Records from a data source
<<<<

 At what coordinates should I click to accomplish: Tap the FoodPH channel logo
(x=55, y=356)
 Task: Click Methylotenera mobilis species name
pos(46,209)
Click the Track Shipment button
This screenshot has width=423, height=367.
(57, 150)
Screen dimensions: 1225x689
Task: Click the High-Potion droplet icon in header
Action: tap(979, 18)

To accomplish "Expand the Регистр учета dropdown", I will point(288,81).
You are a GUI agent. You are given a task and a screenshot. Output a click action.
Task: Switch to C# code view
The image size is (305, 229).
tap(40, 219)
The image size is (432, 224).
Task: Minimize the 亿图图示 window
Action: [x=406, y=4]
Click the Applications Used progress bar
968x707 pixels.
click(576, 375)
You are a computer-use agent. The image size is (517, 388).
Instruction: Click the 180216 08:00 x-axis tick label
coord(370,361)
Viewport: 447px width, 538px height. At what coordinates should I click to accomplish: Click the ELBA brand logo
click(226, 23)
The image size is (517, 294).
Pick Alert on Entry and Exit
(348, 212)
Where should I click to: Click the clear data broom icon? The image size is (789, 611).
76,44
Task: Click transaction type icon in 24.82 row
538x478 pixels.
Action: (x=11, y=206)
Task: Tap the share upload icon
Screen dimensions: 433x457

>>>>

**WORK TO COMPLETE**
Search the data above for the word "agent", then gather each line in which it appears.

**SOLUTION TO THE PROBLEM**
You are a GUI agent. You are given a task and a screenshot. Output a click action.
You are a computer-use agent. The image size is (517, 388).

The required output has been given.